Four layers of scaling work in concert: HPA scales pods, VPA rightsizes pod resources, Cluster Autoscaler / Karpenter scales nodes, KEDA scales based on event sources. Used together, they form an elastic system. Misused, they fight each other.

The four scalers

ScalerScalesTriggerStatus
HPA (HorizontalPodAutoscaler)Pod replicasCPU, memory, custom metricsGA
VPA (VerticalPodAutoscaler)Pod resources (requests/limits)Historical usageBeta
Cluster Autoscaler (CA)NodesPending pods (unschedulable)GA
KarpenterNodesPending pods (direct provisioning)GA
KEDAPod replicas (via HPA)External event sources (Kafka, SQS, cron, etc.)GA
                          ┌─────────────────┐
                          │   Application   │
                          │   traffic       │
                          └────────┬────────┘
                                   │
        ┌──────────────────────────┼──────────────────────────┐
        │                          │                          │
        ▼                          ▼                          ▼
   ┌─────────┐              ┌─────────────┐            ┌─────────────┐
   │   HPA   │              │  Cluster    │            │    KEDA    │
   │  more   │              │  Autoscaler │            │  scale on  │
   │  pods   │              │  / Karpenter│            │  events    │
   └────┬────┘              └──────┬──────┘            └──────┬──────┘
        │                         │                          │
        │      Pending pods      │      Schedulable         │
        │ ◄──────────────────────┤      capacity            │
        │                         │      changes             │
        ▼                         ▼                          ▼
   ┌─────────────────────────────────────────────────────────────┐
   │                          Cluster                            │
   │                                                             │
   │   ┌─────────┐  ┌─────────┐  ┌─────────┐  ┌─────────┐        │
   │   │  Pod    │  │  Pod    │  │  Pod    │  │  Pod    │        │
   │   └─────────┘  └─────────┘  └─────────┘  └─────────┘        │
   │                                                             │
   │   ┌────────────┐           ┌────────────┐                   │
   │   │   Node 1   │           │   Node 2   │                   │
   │   └────────────┘           └────────────┘                   │
   └─────────────────────────────────────────────────────────────┘

VPA is the orthogonal one: it doesn’t change pod count, it changes the resources requested/limited on each pod.

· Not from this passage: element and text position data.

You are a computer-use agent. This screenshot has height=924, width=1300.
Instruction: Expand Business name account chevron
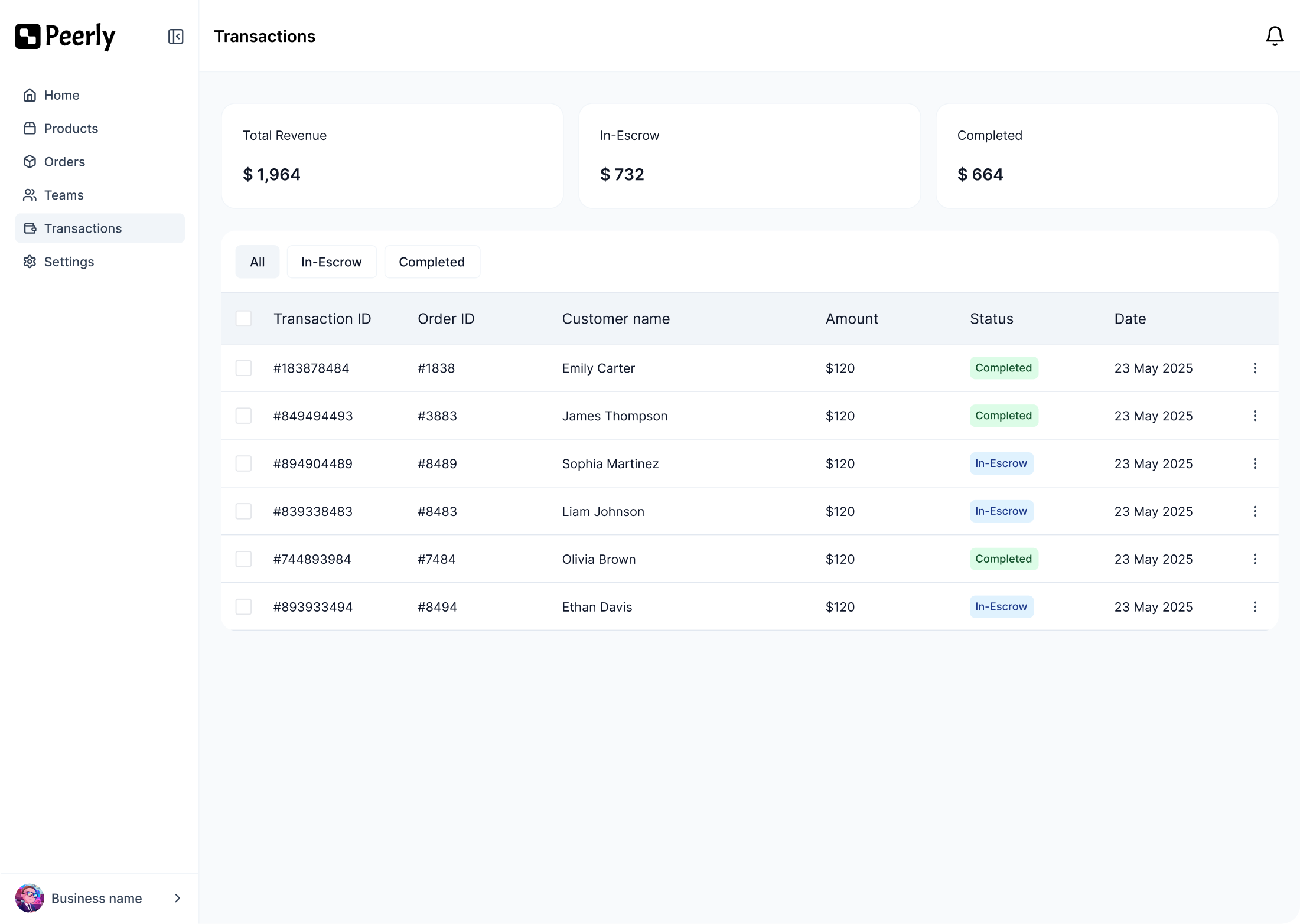[x=177, y=898]
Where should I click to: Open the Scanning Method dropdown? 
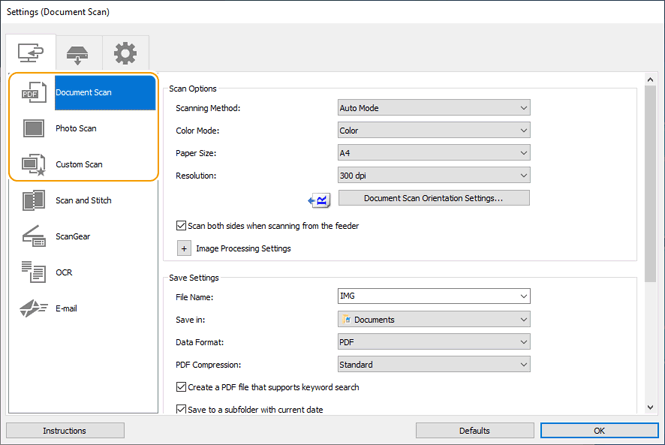[432, 108]
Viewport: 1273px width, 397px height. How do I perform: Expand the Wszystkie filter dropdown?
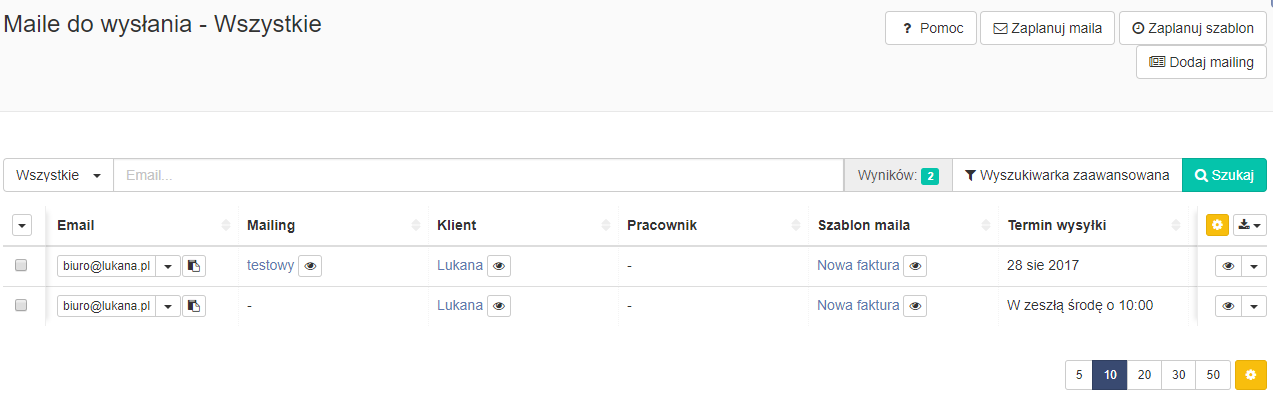[x=59, y=175]
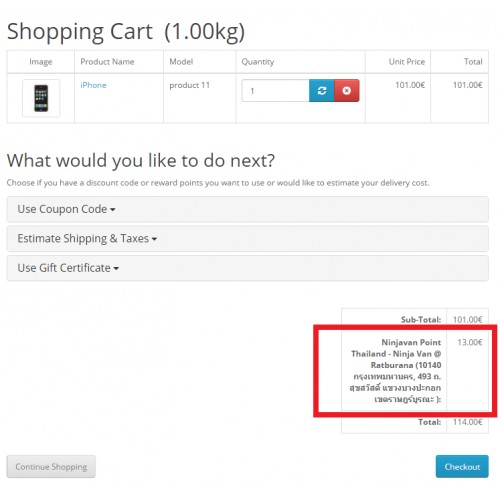
Task: Click the Checkout button
Action: [x=462, y=466]
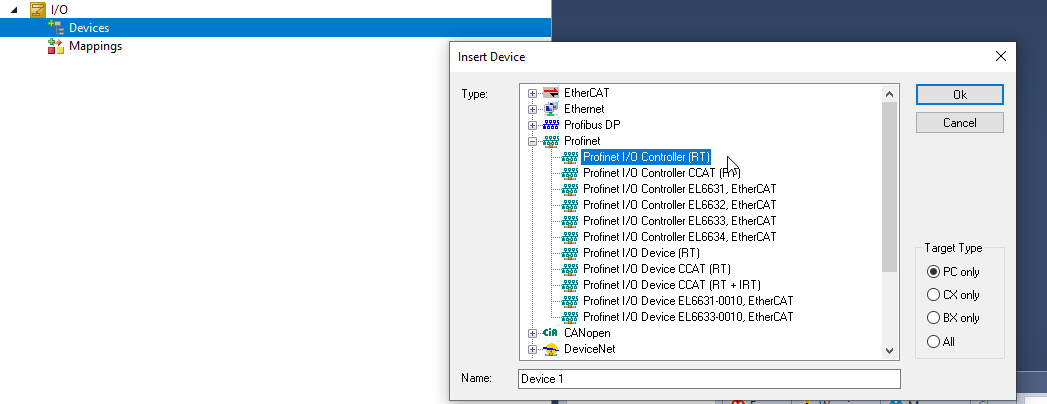Click the Devices icon in I/O tree

(x=56, y=28)
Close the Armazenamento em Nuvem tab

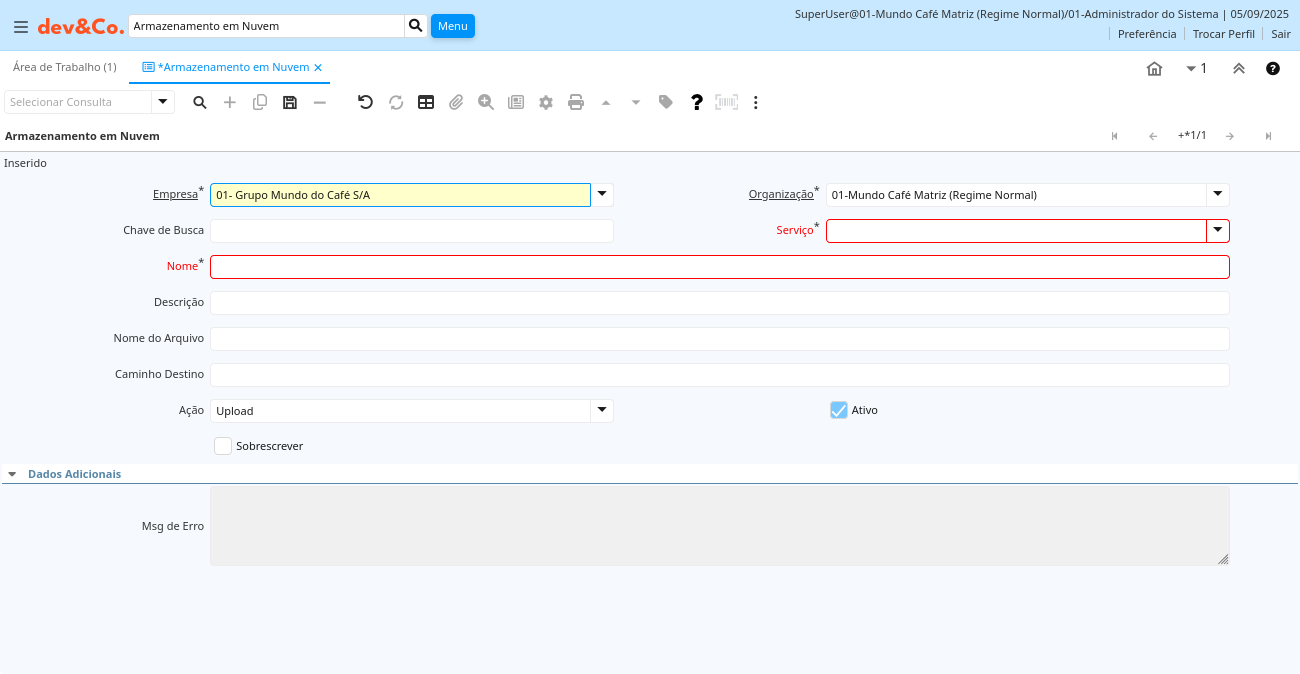pos(318,67)
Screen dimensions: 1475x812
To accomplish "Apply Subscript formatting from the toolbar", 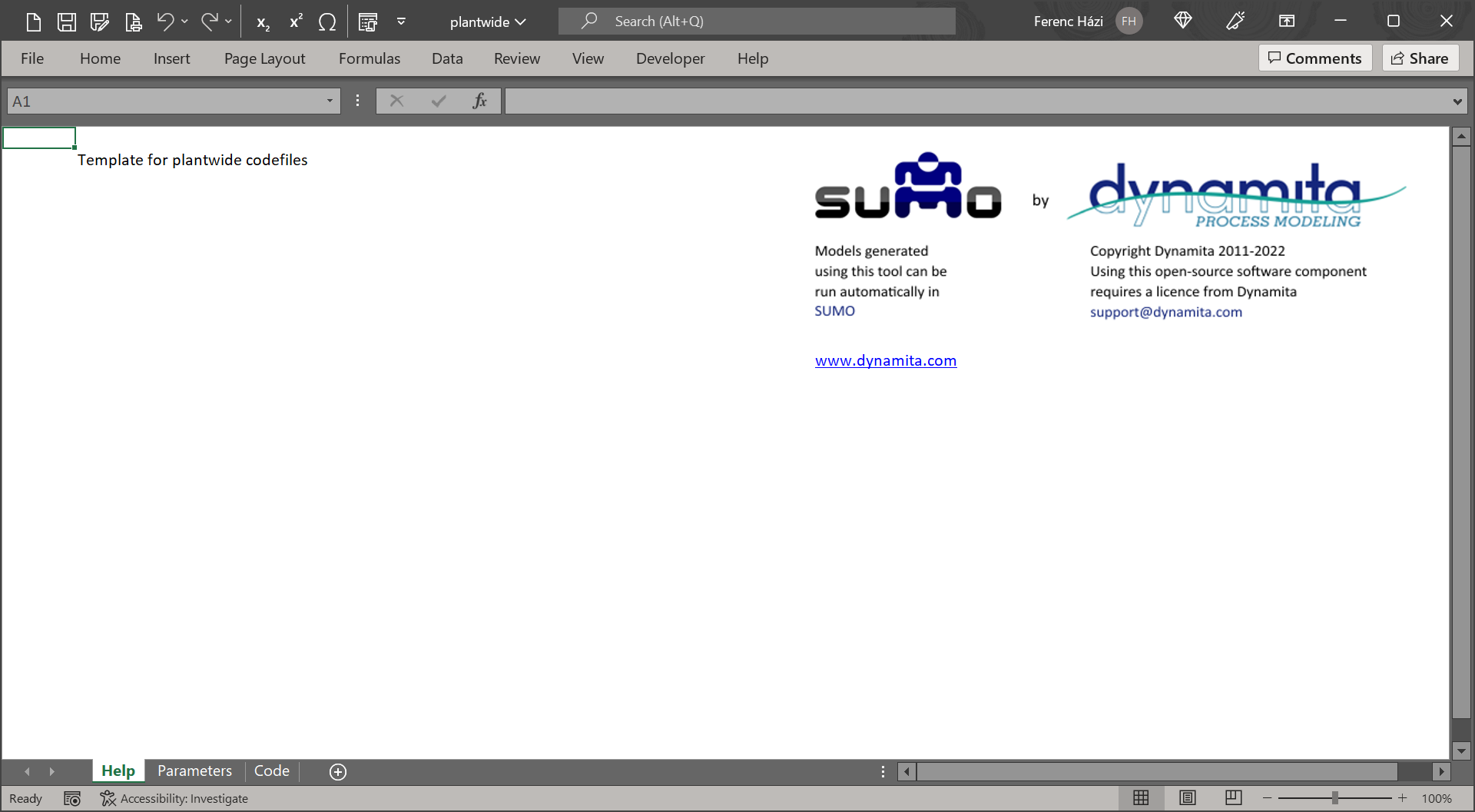I will coord(263,22).
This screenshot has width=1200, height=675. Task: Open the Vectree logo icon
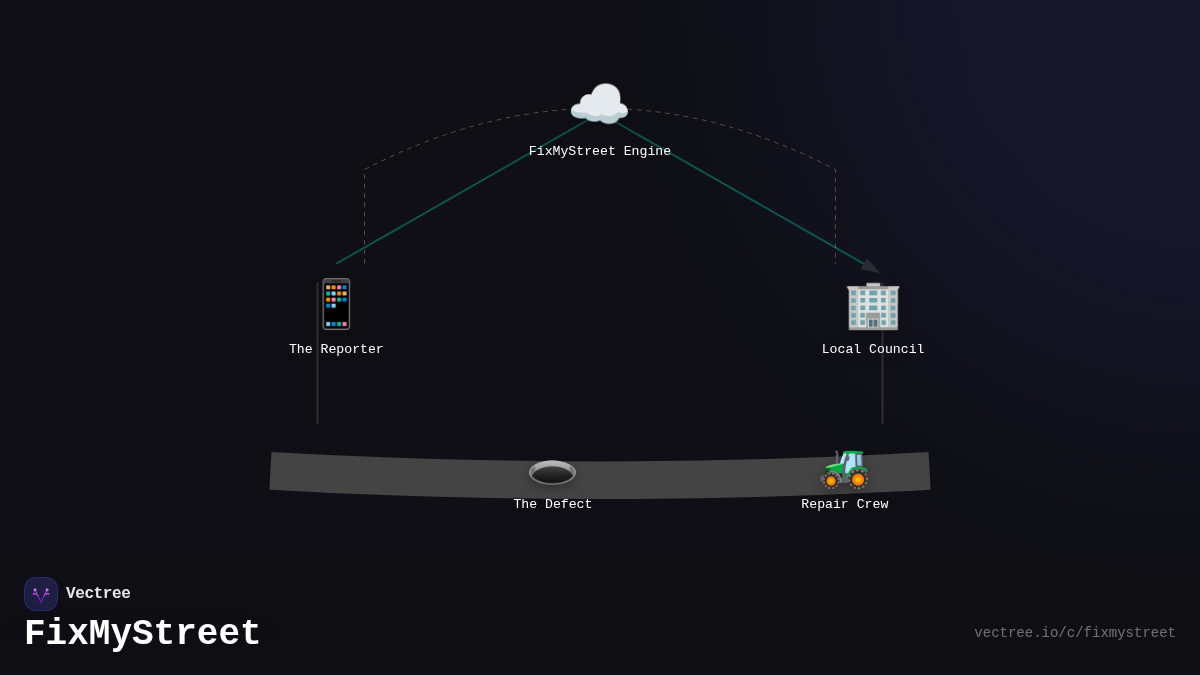pyautogui.click(x=41, y=594)
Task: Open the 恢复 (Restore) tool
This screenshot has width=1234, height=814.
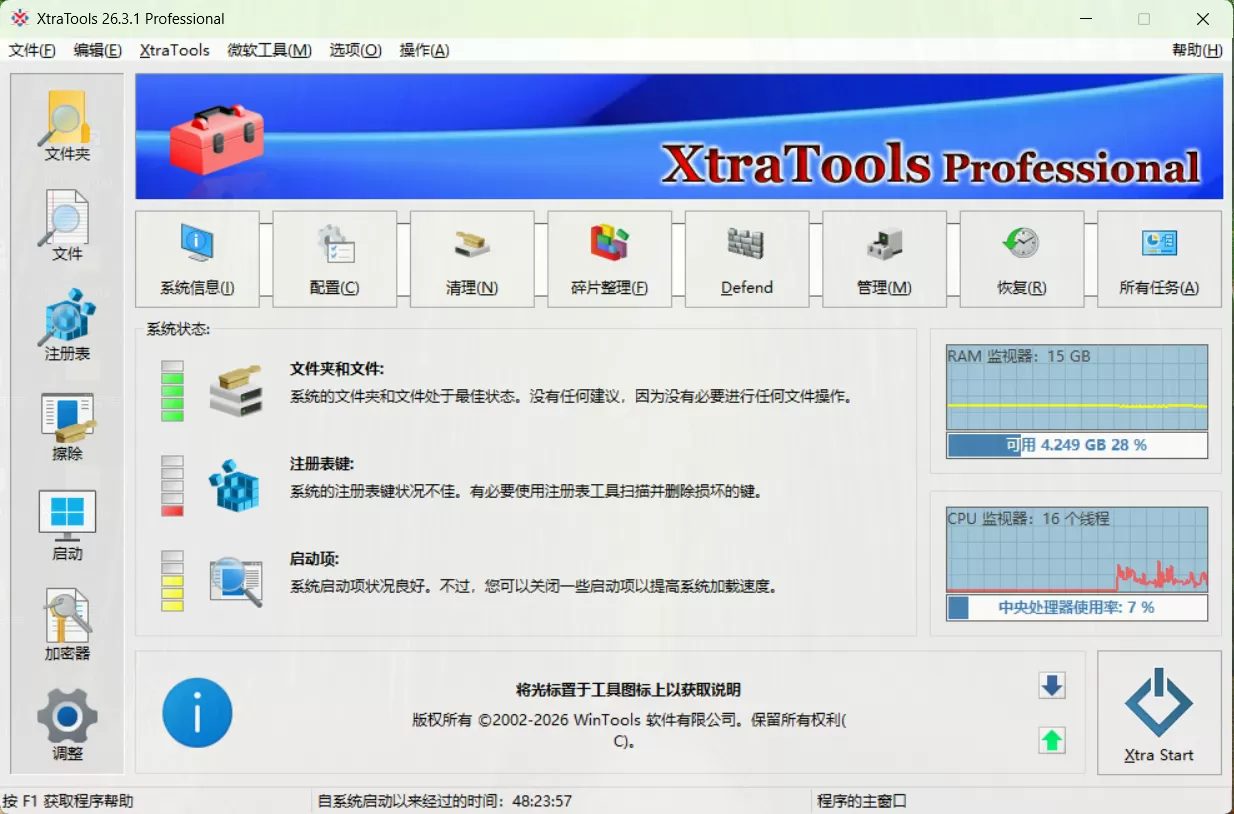Action: [x=1021, y=258]
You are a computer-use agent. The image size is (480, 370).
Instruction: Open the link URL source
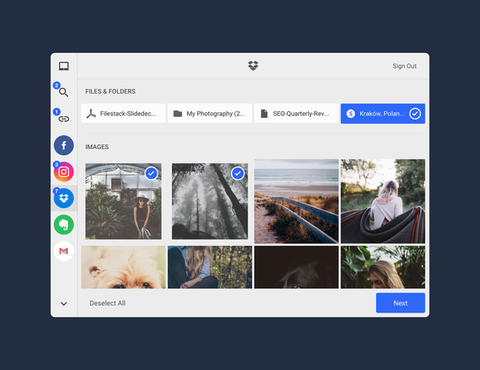64,119
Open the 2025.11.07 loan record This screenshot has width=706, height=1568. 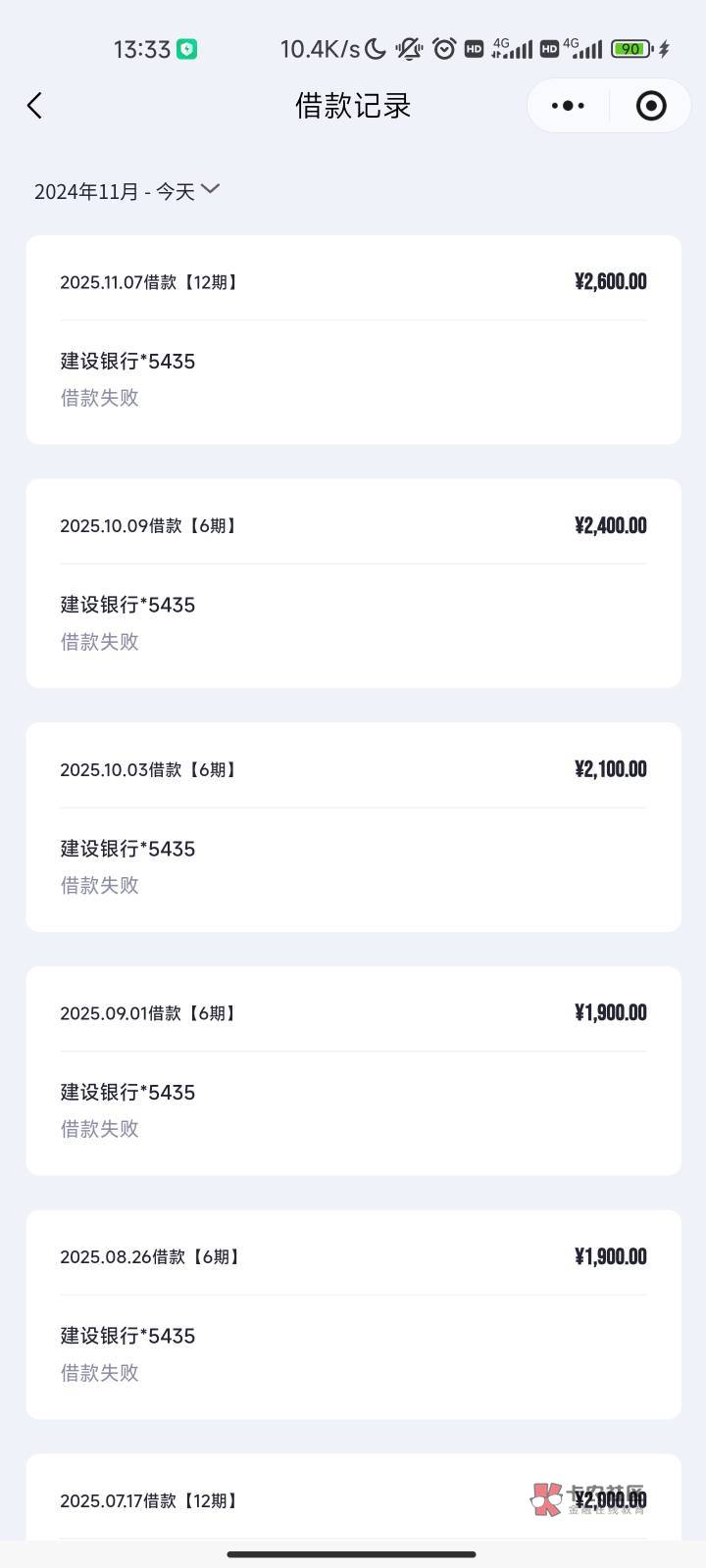pyautogui.click(x=353, y=339)
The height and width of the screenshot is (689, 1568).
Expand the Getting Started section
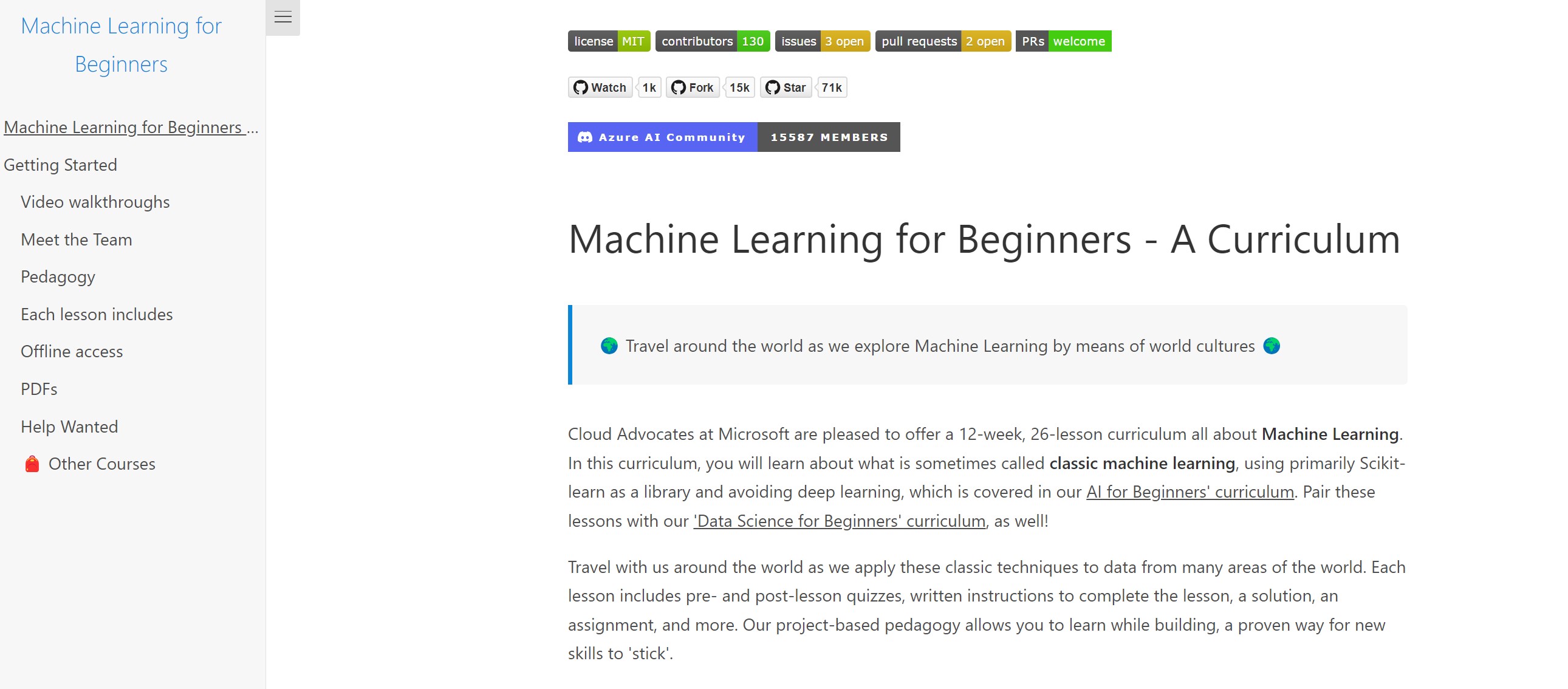(60, 164)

HPA — Horizontal Pod Autoscaler

HPA scales the number of pod replicas in a Deployment, StatefulSet, ReplicaSet, or ReplicationController. It uses the Metrics API to get resource usage, then computes the desired replica count.

The algorithm

desiredReplicas = ceil(currentReplicas * currentMetricValue / desiredMetricValue)

With targetMetricValue: 70 (target 70% CPU), currentReplicas: 4, currentMetricValue: 90 (90% CPU):

desiredReplicas = ceil(4 * 90 / 70) = ceil(5.14) = 6

Cap at maxReplicas. Floor at minReplicas.

Basic HPA

apiVersion: autoscaling/v2
kind: HorizontalPodAutoscaler
metadata:
  name: web-hpa
spec:
  scaleTargetRef:
    apiVersion: apps/v1
    kind: Deployment
    name: web
  minReplicas: 2
  maxReplicas: 20
  metrics:
  - type: Resource
    resource:
      name: cpu
      target:
        type: Utilization
        averageUtilization: 70
  behavior:
    scaleDown:
      stabilizationWindowSeconds: 300   # wait 5min before scaling down
    scaleUp:
      stabilizationWindowSeconds: 0     # scale up immediately
      policies:
      - type: Percent
        value: 100                        # can double
        periodSeconds: 60

What HPA needs

  1. metrics-server (for CPU/memory) — most clusters have this.
  2. Pod resource requests — HPA computes utilization as usage / request. If requests are missing, the math doesn’t work.
  3. Custom metrics adapter (for non-CPU/memory) — Prometheus Adapter, KEDA, etc.
# verify HPA can read metrics
kubectl get hpa web-hpa
# NAME      REFERENCE          TARGETS   MINPODS   MAXPODS   REPLICAS   AGE
# web-hpa   Deployment/web     45%/70%   2         20        4          1h
 
# if "TARGETS" is "<unknown>/70%", metrics-server isn't working

Common HPA mistakes

  1. No resource requests set on pods. HPA needs requests.cpu to compute utilization.
  2. CPU-only scaling for a memory-bound app. Profile your app; scale on the right metric.
  3. Aggressive scale-up + slow scale-down = flapping. Set stabilizationWindowSeconds to dampen.
  4. HPA + VPA on CPU/memory = conflict. Don’t run both on the same metric.
  5. Scaling a StatefulSet with persistent volumes. Each replica might need its own PV. HPA works but PV allocation needs to scale with it.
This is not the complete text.